(Input rows)
:::

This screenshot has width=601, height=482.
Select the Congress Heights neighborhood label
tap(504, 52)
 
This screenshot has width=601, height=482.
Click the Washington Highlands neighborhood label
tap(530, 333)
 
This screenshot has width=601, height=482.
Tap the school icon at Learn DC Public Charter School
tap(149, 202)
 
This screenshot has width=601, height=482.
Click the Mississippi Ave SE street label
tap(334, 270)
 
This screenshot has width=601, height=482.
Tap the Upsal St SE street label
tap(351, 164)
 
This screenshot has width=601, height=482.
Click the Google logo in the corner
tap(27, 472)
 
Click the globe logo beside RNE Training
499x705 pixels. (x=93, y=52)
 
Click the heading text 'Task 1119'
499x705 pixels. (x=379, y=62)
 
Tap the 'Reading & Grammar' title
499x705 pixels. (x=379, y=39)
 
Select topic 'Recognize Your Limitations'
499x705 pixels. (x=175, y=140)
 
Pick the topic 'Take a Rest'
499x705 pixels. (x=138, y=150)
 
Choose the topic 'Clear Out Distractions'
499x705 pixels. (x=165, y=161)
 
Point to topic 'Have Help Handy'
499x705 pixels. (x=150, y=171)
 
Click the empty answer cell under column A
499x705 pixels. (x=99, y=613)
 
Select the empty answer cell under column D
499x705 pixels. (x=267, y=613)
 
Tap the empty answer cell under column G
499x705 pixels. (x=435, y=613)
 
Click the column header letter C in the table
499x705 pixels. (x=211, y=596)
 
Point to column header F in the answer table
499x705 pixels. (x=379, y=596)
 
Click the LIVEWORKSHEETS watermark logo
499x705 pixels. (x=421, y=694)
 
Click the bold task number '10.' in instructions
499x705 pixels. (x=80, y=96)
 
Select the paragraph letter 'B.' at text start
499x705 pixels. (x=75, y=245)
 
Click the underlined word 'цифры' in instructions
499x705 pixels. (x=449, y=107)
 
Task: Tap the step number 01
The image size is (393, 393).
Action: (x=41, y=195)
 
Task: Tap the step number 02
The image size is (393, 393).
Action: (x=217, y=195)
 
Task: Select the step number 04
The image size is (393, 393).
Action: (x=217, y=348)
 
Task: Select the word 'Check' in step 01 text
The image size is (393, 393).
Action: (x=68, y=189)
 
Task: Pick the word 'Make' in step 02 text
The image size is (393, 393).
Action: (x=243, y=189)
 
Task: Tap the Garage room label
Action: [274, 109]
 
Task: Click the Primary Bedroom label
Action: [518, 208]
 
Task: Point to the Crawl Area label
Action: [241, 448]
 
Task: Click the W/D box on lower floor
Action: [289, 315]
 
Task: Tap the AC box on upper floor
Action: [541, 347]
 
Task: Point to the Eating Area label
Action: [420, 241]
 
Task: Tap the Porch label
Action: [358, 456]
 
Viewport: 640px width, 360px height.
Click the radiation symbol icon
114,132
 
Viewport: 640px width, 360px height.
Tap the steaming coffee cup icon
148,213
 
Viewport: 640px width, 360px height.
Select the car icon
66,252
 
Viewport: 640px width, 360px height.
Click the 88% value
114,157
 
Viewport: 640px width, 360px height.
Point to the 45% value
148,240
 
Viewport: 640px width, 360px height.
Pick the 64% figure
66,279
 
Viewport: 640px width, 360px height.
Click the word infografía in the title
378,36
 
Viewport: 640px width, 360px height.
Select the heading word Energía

:::

(Work required) Convert the material above into a JSON array of strings, with each non-blank line as one string in its original order. Omit blank lines.

(Result of the exercise)
[
  "This screenshot has width=601, height=482.",
  "Select the Congress Heights neighborhood label",
  "tap(504, 52)",
  "This screenshot has width=601, height=482.",
  "Click the Washington Highlands neighborhood label",
  "tap(530, 333)",
  "This screenshot has width=601, height=482.",
  "Tap the school icon at Learn DC Public Charter School",
  "tap(149, 202)",
  "This screenshot has width=601, height=482.",
  "Click the Mississippi Ave SE street label",
  "tap(334, 270)",
  "This screenshot has width=601, height=482.",
  "Tap the Upsal St SE street label",
  "tap(351, 164)",
  "This screenshot has width=601, height=482.",
  "Click the Google logo in the corner",
  "tap(27, 472)",
  "Click the globe logo beside RNE Training",
  "499x705 pixels. (x=93, y=52)",
  "Click the heading text 'Task 1119'",
  "499x705 pixels. (x=379, y=62)",
  "Tap the 'Reading & Grammar' title",
  "499x705 pixels. (x=379, y=39)",
  "Select topic 'Recognize Your Limitations'",
  "499x705 pixels. (x=175, y=140)",
  "Pick the topic 'Take a Rest'",
  "499x705 pixels. (x=138, y=150)",
  "Choose the topic 'Clear Out Distractions'",
  "499x705 pixels. (x=165, y=161)",
  "Point to topic 'Have Help Handy'",
  "499x705 pixels. (x=150, y=171)",
  "Click the empty answer cell under column A",
  "499x705 pixels. (x=99, y=613)",
  "Select the empty answer cell under column D",
  "499x705 pixels. (x=267, y=613)",
  "Tap the empty answer cell under column G",
  "499x705 pixels. (x=435, y=613)",
  "Click the column header letter C in the table",
  "499x705 pixels. (x=211, y=596)",
  "Point to column header F in the answer table",
  "499x705 pixels. (x=379, y=596)",
  "Click the LIVEWORKSHEETS watermark logo",
  "499x705 pixels. (x=421, y=694)",
  "Click the bold task number '10.' in instructions",
  "499x705 pixels. (x=80, y=96)",
  "Select the paragraph letter 'B.' at text start",
  "499x705 pixels. (x=75, y=245)",
  "Click the underlined word 'цифры' in instructions",
  "499x705 pixels. (x=449, y=107)",
  "Task: Tap the step number 01",
  "The image size is (393, 393).",
  "Action: (x=41, y=195)",
  "Task: Tap the step number 02",
  "The image size is (393, 393).",
  "Action: (x=217, y=195)",
  "Task: Select the step number 04",
  "The image size is (393, 393).",
  "Action: (x=217, y=348)",
  "Task: Select the word 'Check' in step 01 text",
  "The image size is (393, 393).",
  "Action: (x=68, y=189)",
  "Task: Pick the word 'Make' in step 02 text",
  "The image size is (393, 393).",
  "Action: (x=243, y=189)",
  "Task: Tap the Garage room label",
  "Action: [274, 109]",
  "Task: Click the Primary Bedroom label",
  "Action: [518, 208]",
  "Task: Point to the Crawl Area label",
  "Action: [241, 448]",
  "Task: Click the W/D box on lower floor",
  "Action: [289, 315]",
  "Task: Tap the AC box on upper floor",
  "Action: [541, 347]",
  "Task: Point to the Eating Area label",
  "Action: [420, 241]",
  "Task: Tap the Porch label",
  "Action: [358, 456]",
  "Viewport: 640px width, 360px height.",
  "Click the radiation symbol icon",
  "114,132",
  "Viewport: 640px width, 360px height.",
  "Tap the steaming coffee cup icon",
  "148,213",
  "Viewport: 640px width, 360px height.",
  "Select the car icon",
  "66,252",
  "Viewport: 640px width, 360px height.",
  "Click the 88% value",
  "114,157",
  "Viewport: 640px width, 360px height.",
  "Point to the 45% value",
  "148,240",
  "Viewport: 640px width, 360px height.",
  "Pick the 64% figure",
  "66,279",
  "Viewport: 640px width, 360px height.",
  "Click the word infografía in the title",
  "378,36",
  "Viewport: 640px width, 360px height.",
  "Select the heading word Energía"
]